--- PROVIDED TEXT Enclosed Below ---

• India
  • Nov 08

What is the purpose of NaBFID?

The finance ministry will soon start the process for the appointment of managing director (MD) and deputy managing directors (DMDs) of the newly set up Rs 20,000 crore development finance institution NaBFID.

Last month, the government appointed veteran banker K.V. Kamath as the chairperson of the National Bank for Financing Infrastructure and Development (NaBFID) for three years.

As per the National Bank for Financing Infrastructure and Development (NaBFID) Act 2021, the institution would have one MD and not more than three DMDs.

Setting up of DFI

• The National Bank for Financing Infrastructure and Development Bill, 2021 was passed in the Parliament in March this year.

• Earlier, the Union Cabinet had approved to set up a Development Finance Institution (DFI) to raise long-term capital to fund infrastructure development.

• Its prime objective was to establish the National Bank for Financing Infrastructure and Development (NaBFID) to support the development of long term non-recourse infrastructure financing in India, including development of the bonds and derivatives markets necessary for infrastructure financing and to carry on the business of financing infrastructure.

--- End of Enclosed PROVIDED TEXT ---
--- MATERIAL SHOWN Enclosed Below ---

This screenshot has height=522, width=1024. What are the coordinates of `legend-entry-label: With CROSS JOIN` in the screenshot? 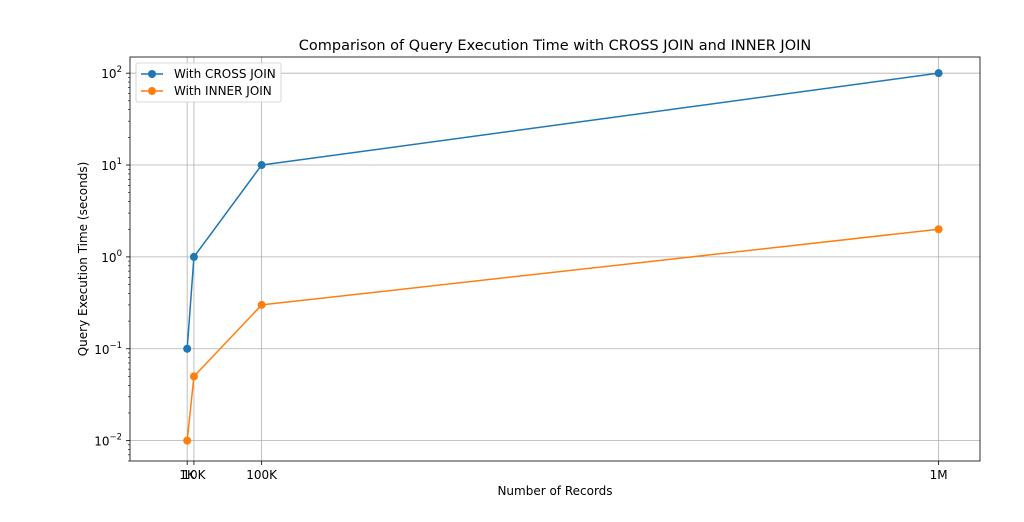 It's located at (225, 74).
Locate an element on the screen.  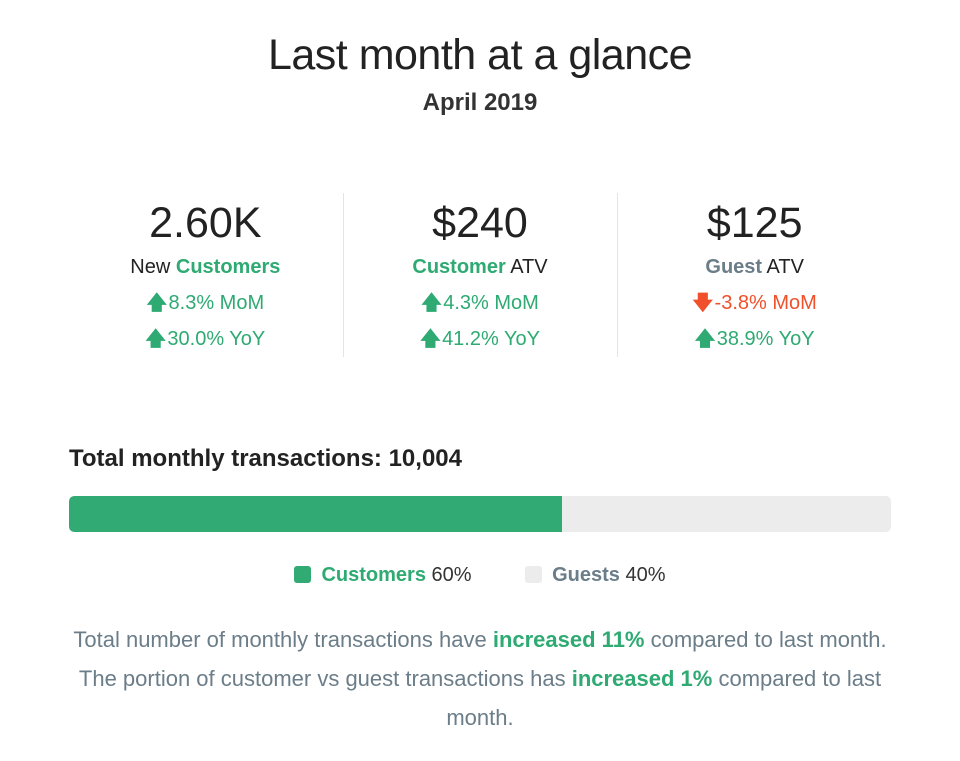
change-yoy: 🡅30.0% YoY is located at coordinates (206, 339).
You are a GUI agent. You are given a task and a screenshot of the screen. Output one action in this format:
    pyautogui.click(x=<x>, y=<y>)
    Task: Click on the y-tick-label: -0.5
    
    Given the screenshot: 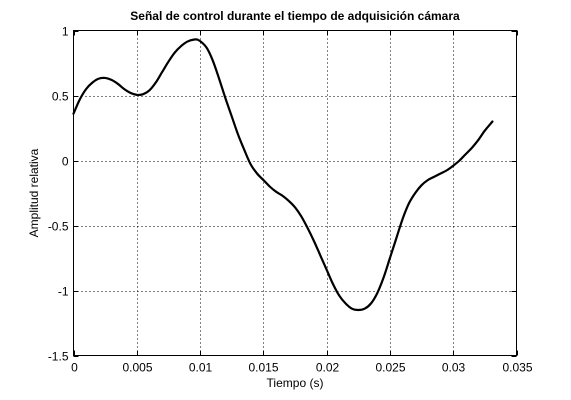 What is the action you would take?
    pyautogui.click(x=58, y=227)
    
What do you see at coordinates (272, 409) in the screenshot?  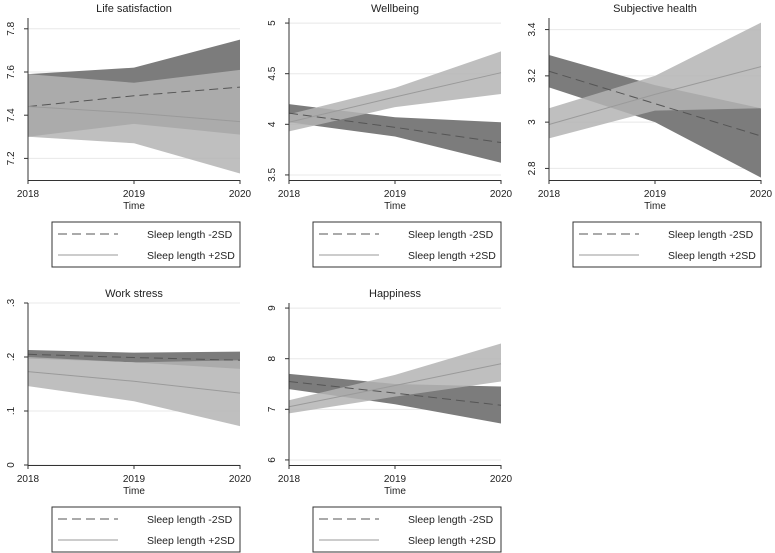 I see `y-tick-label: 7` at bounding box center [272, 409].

--- End of Enclosed MATERIAL SHOWN ---
--- MATERIAL SHOWN Enclosed Below ---

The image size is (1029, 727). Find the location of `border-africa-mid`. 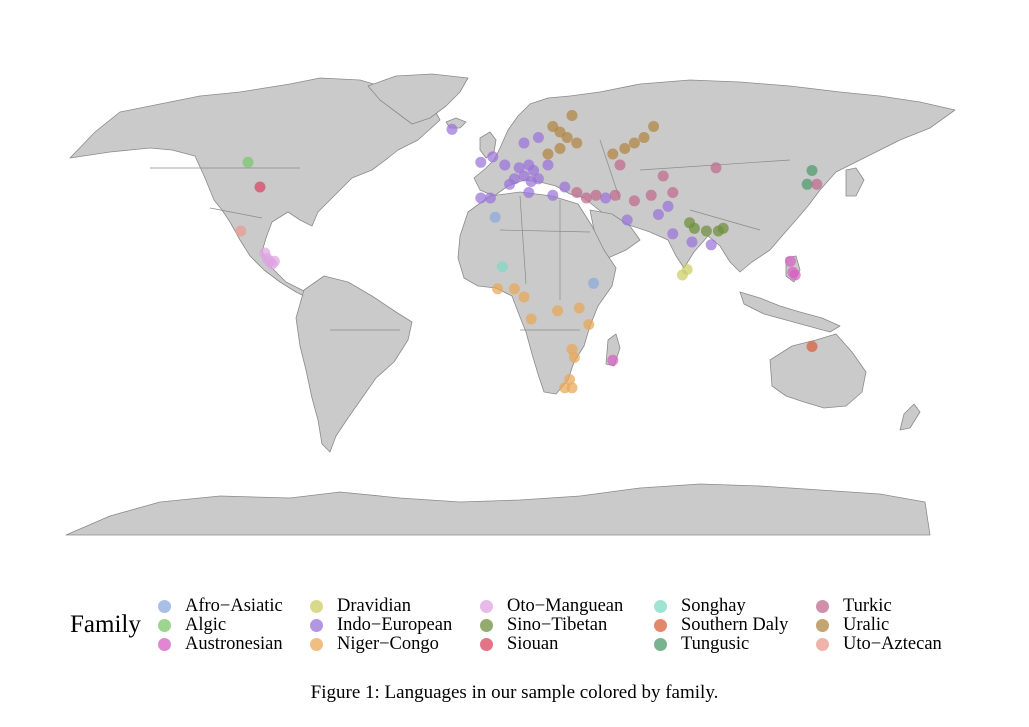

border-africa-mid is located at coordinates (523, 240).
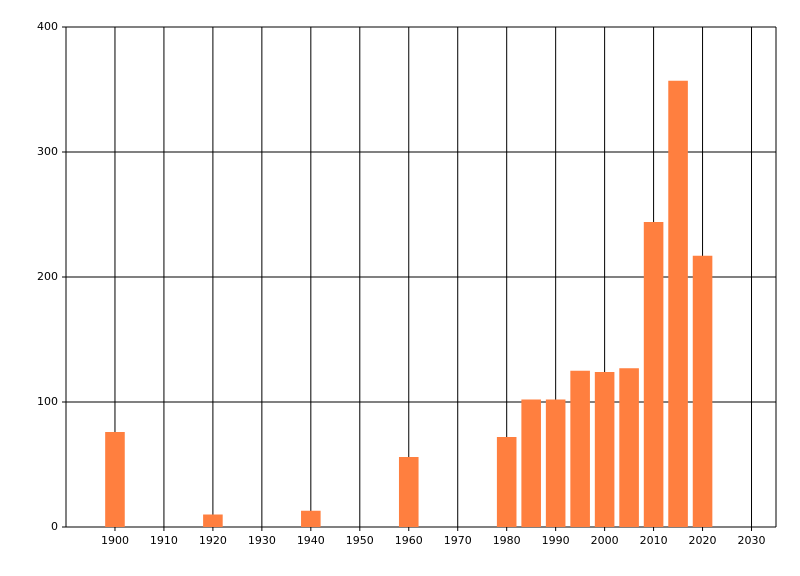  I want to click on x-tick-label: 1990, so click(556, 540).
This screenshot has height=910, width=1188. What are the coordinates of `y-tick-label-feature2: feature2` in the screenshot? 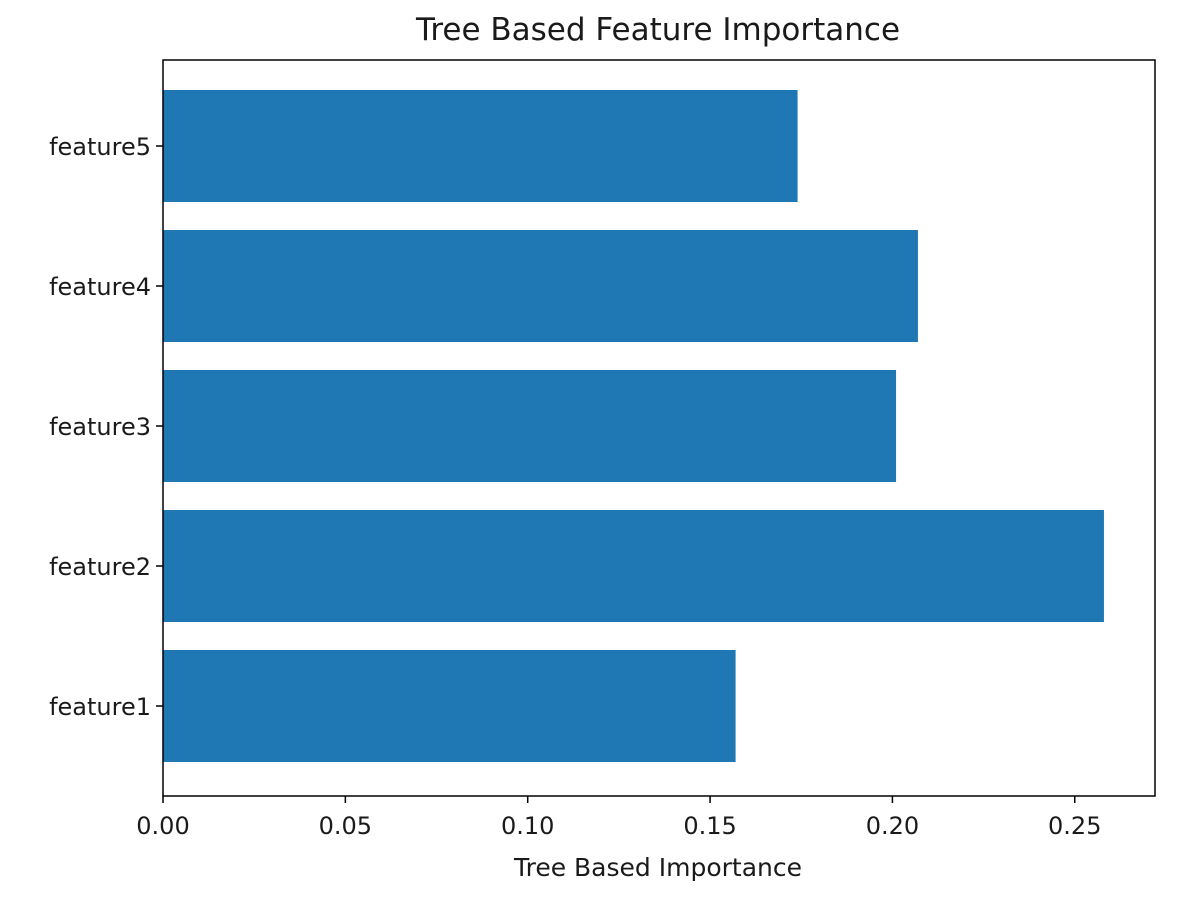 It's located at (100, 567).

--- End of Enclosed MATERIAL SHOWN ---

■ **CHECK YOUR UNDERSTANDING**
- A) Output the part of the NaBFID text between "Last month, the" and "March this year.", inclusive, copied word for word.
- B) Answer these questions using the NaBFID text:
(i) Who was appointed chairperson of NaBFID?
(ii) Under the NaBFID Act 2021, how many deputy managing directors may the institution have at most?
(iii) What is the stated size of the newly set up development finance institution?

■ **RESPONSE LIST**
- A)
Last month, the government appointed veteran banker K.V. Kamath as the chairperson of the National Bank for Financing Infrastructure and Development (NaBFID) for three years.

As per the National Bank for Financing Infrastructure and Development (NaBFID) Act 2021, the institution would have one MD and not more than three DMDs.

Setting up of DFI

• The National Bank for Financing Infrastructure and Development Bill, 2021 was passed in the Parliament in March this year.

- B)
(i) K.V. Kamath
(ii) Not more than three
(iii) Rs 20,000 crore